I agree. This increases readability of code.
>
>> +
>> + switch (format) {
>> + case XFS_DINODE_FMT_EXTENTS:
>> + if (nextents > fork_recs)
>> + xchk_ino_set_corrupt(sc, ino);
>> + break;
>> + case XFS_DINODE_FMT_BTREE:
>> + if (nextents <= fork_recs)
>> + xchk_ino_set_corrupt(sc, ino);
>> + break;
>> + default:
>> + if (nextents != 0)
>> + xchk_ino_set_corrupt(sc, ino);
>> + break;
>> + }
>> +}
>> +
>> /* Scrub all the ondisk inode fields. */
>> STATIC void
>> xchk_dinode(
>> @@ -216,7 +254,6 @@ xchk_dinode(
>> xfs_ino_t ino)
>> {
>> struct xfs_mount *mp = sc->mp;
>> - size_t fork_recs;
>> unsigned long long isize;
>> uint64_t flags2;
>> xfs_extnum_t nextents;
>> @@ -224,6 +261,7 @@ xchk_dinode(
>> prid_t prid;
>> uint16_t flags;
>> uint16_t mode;
>> + int error;
>>
>> flags = be16_to_cpu(dip->di_flags);
>> if (dip->di_version >= 3)
>> @@ -379,33 +417,22 @@ xchk_dinode(
>> xchk_inode_extsize(sc, dip, ino, mode, flags);
>>
>> /* di_nextents */
>> - nextents = xfs_dfork_nextents(mp, dip, XFS_DATA_FORK);
>> - fork_recs = XFS_DFORK_DSIZE(dip, mp) / sizeof(struct xfs_bmbt_rec);
>> - switch (dip->di_format) {
>> - case XFS_DINODE_FMT_EXTENTS:
>> - if (nextents > fork_recs)
>> - xchk_ino_set_corrupt(sc, ino);
>> - break;
>> - case XFS_DINODE_FMT_BTREE:
>> - if (nextents <= fork_recs)
>> - xchk_ino_set_corrupt(sc, ino);
>> - break;
>> - default:
>> - if (nextents != 0)
>> - xchk_ino_set_corrupt(sc, ino);
>> - break;
>> - }
>> -
>> - naextents = xfs_dfork_nextents(mp, dip, XFS_ATTR_FORK);
>> + error = xfs_dfork_nextents(mp, dip, XFS_DATA_FORK, &nextents);
>> + if (error)
>> + xchk_ino_set_corrupt(sc, ino);
>> + else
>
> error = xfs_dfork_nextents(mp, dip, XFS_DATA_FORK, &nextents);
> if (error) {
> xchk_ino_set_corrupt(sc, ino);
> return;
> }
> xchk_dinode_fork_recs(sc, dip, ino, nextents, XFS_DATA_FORK);
>
> At this point you might as well return; you have sufficient information
> to generate the corruption report for userspace.
Ok. I will update.
>
>> + xchk_dinode_fork_recs(sc, dip, ino, nextents, XFS_DATA_FORK);
>>
>> /* di_forkoff */
>> if (XFS_DFORK_APTR(dip) >= (char *)dip + mp->m_sb.sb_inodesize)

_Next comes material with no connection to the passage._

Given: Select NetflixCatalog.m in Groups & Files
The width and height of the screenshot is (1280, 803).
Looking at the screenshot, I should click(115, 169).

>> xchk_ino_set_corrupt(sc, ino);
>> - if (naextents != 0 && dip->di_forkoff == 0)
>> - xchk_ino_set_corrupt(sc, ino);
>> if (dip->di_forkoff == 0 && dip->di_aformat != XFS_DINODE_FMT_EXTENTS)

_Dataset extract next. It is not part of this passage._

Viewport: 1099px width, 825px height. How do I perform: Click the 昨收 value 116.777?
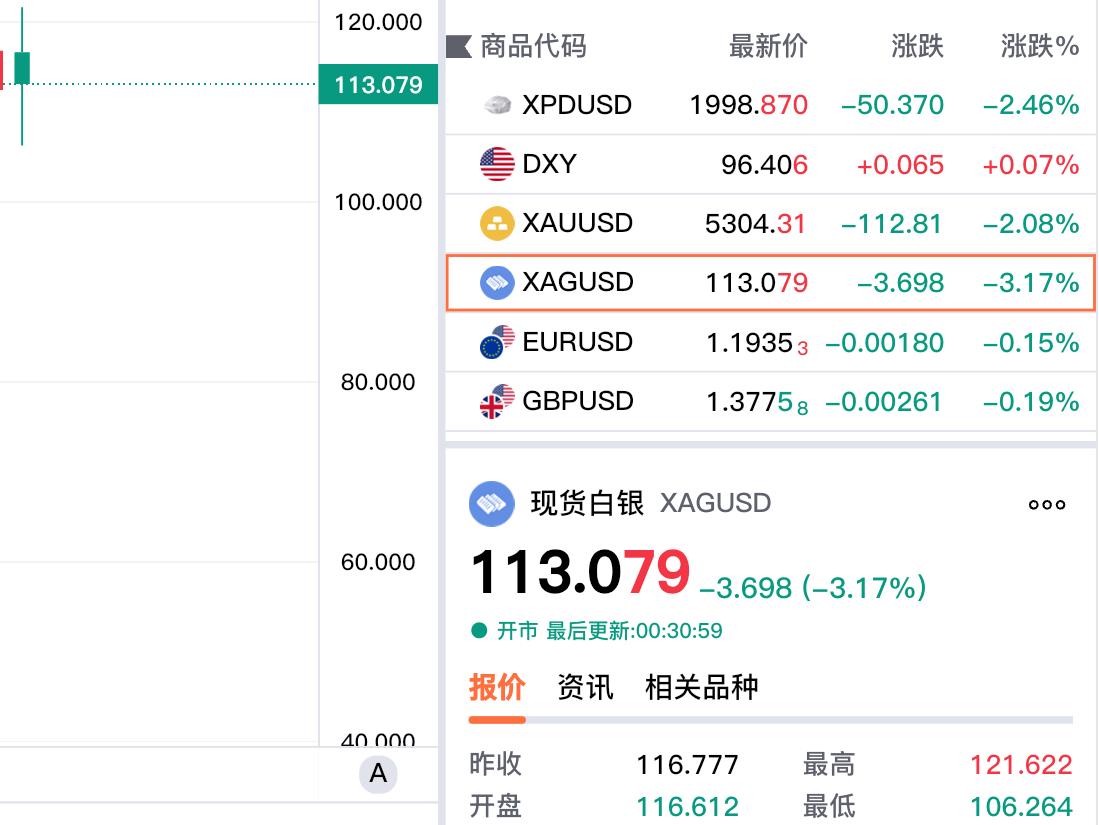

>> xchk_ino_set_corrupt(sc, ino);
>>
>> + error = xfs_dfork_nextents(mp, dip, XFS_ATTR_FORK, &naextents);
>> + if (error || (naextents != 0 && dip->di_forkoff == 0))

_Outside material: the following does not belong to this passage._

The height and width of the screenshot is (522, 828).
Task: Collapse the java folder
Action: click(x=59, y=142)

>> + xchk_ino_set_corrupt(sc, ino);
>
> Please keep these separate so that the debug tracepoints can capture
> them as separate corruption sources. Also, if xfs_dfork_nextents
> returns an error, you might as well return since we have enough data to
> generate the corruption report.
>
Ok. I will update this as well.
> (The rest of the scrub and repair code changes look good, btw.)
Thanks for the review.
--
chandan